On day three, Debbie, as I'd decided to dub her, got herself a friend. Let's call her Karen. Debbie and Karen stood in my driveway and chatted for the majority of the wait time, before the two leisurely walked to the school gates to collect their kids.

I knew things were kicking up a notch when my very mellow husband encountered Deb while trying to get out of our driveway. He nicely told her she was on yellow lines and that this was a private access way to our house.

I maintained The Peep and watched, aghast, from the window as Deb threw her hands in the air like she had been shot. Deb was full of privilege and outrage.

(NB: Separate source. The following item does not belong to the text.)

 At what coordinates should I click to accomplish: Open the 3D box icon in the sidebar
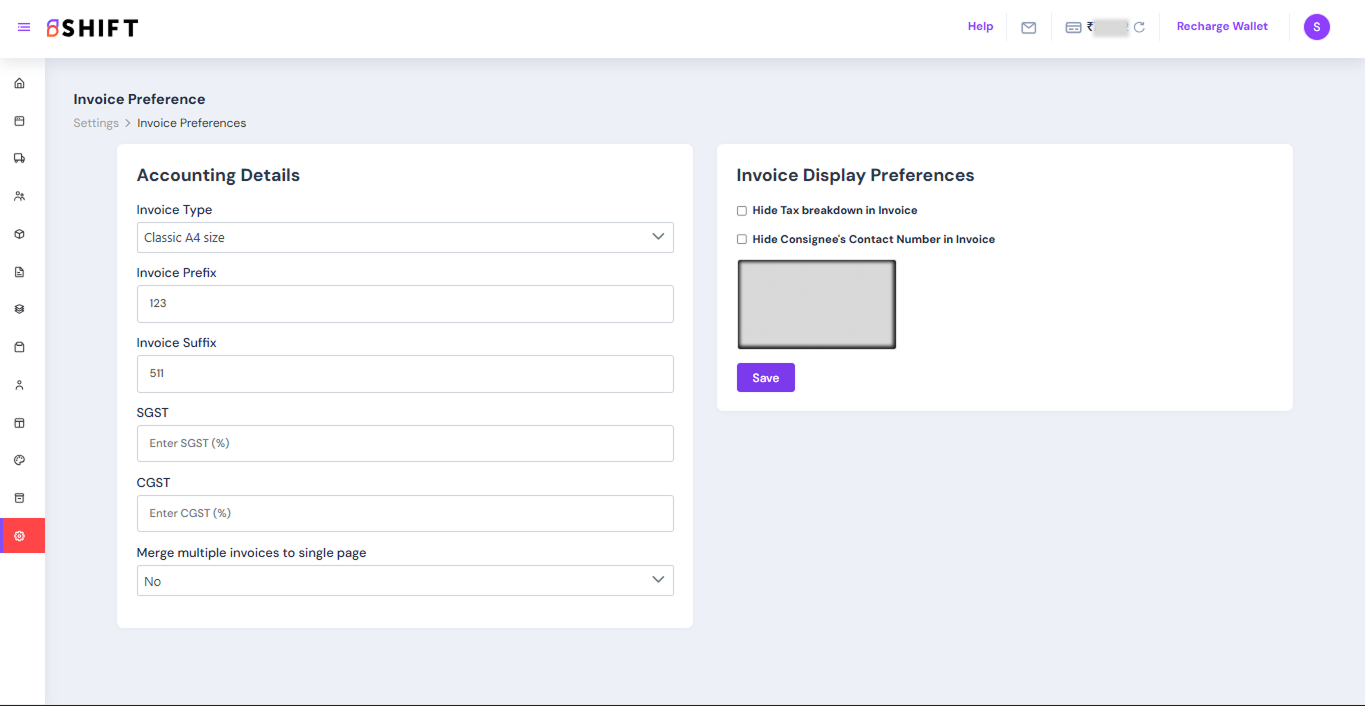click(x=19, y=234)
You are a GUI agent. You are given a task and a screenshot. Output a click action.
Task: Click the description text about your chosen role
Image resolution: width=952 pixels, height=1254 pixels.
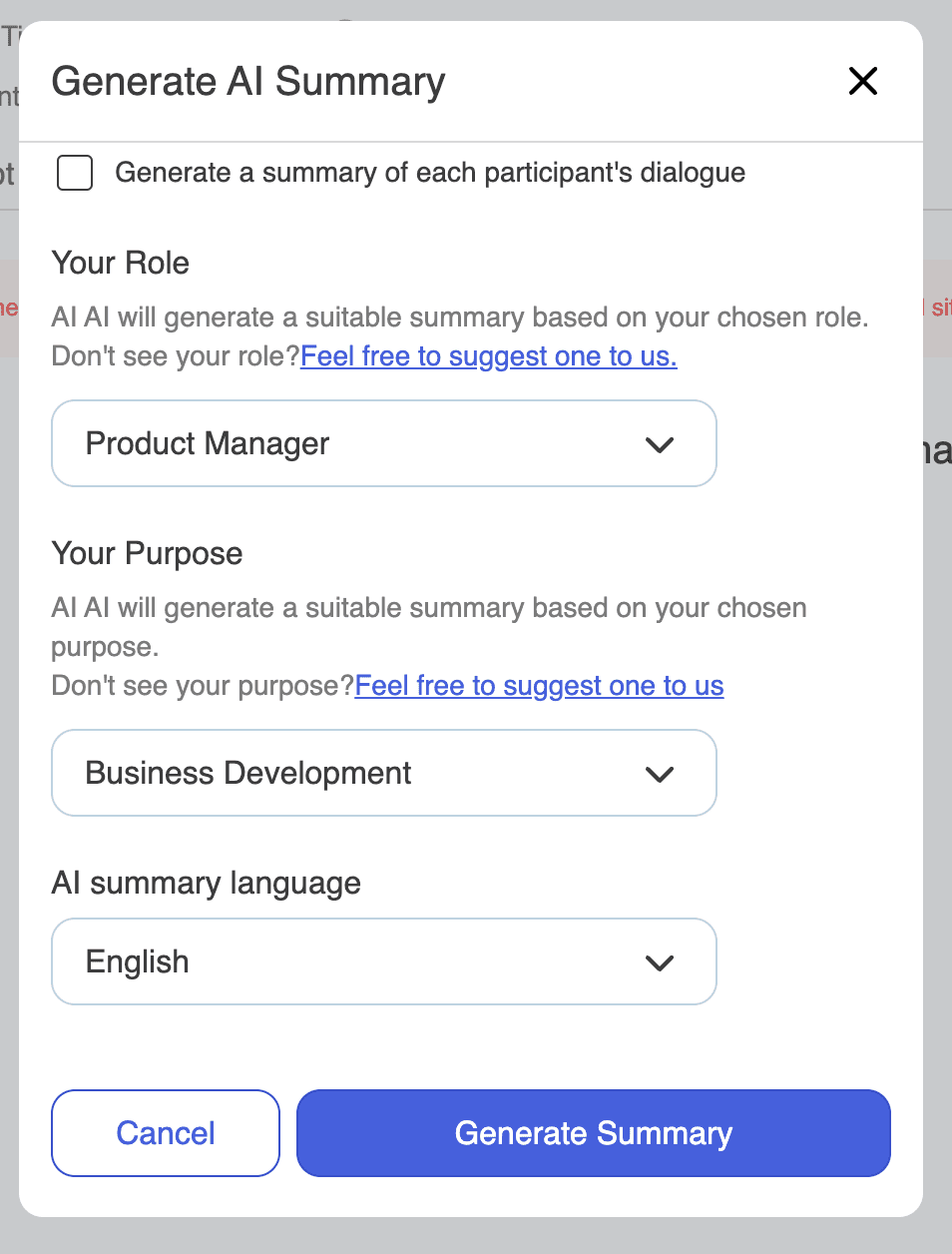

Thankfully the Debster moved, but it wasn't over. In the weeks that followed, new parents eyed our driveway as an untapped goldmine. If they got there early enough they could nab it.

It wasn't just our driveway either. These parents had decided any drive was fair game and began parking across them faster than your essential oil sales will skyrocket if you take Karen up on her exciting opportunity.

To be honest, I think it's the every-wo/man-for-themselves attitude that made me maddest. There was zero camaraderie between parents as they fought each other. It made me question what is wrong with us that we are perfectly alright with screwing other people over, just to make a tiny personal gain. In this instance, dodge a 100 metre walk to an actual legal parking spot.

I decided to be proactive and email the school, asking nicely that they remind parents they don't own the street or driveways and that their parking could be dangerous to residents and students. I even provided photo evidence of the many illegal park jobs.

They didn't reply.

Maybe Karen and Deb are on the PTA and simply have too much power, as well as fantastic gluten-, nut- and sugar-free recipes for the bake sales.

Last week I tried to get out of my driveway at 8am to take my baby to a doctor's appointment, only to be blocked by parents, making us late.

My husband now leaves for work 90 minutes earlier than he used to, just to avoid being held hostage by bolshy parents.

I decided I had had enough. So I contacted Auckland Transport and discovered the streets surrounding Auckland schools are teeming with Karen and Deb types.

Auckland Transport issued a whopping 11,432 infringements during school patrols in the past 12 months. And while it's worth noting that this compares to a total of almost 500,000 tickets in the last full financial year, that's still a Spark Arena-sized crowd of naughty mums and dads putting kids at risk and grinding the gears of residents like me.

What can we do?

Auckland Transport said it gets complaints from residents and school staff across the region about parents parking illegally.

If you've found yourself with a Deb in your driveway, you can call 09 355 3553 and a warden will be dispatched to issue a $60 infringement notice or tow the car.

I won't hesitate to do this and will keep doing so until these people get the message.

So Deb and Karen: consider yourself warned, because this mother is over it. When you put my baby and the safety of other children at risk, you've gone too far.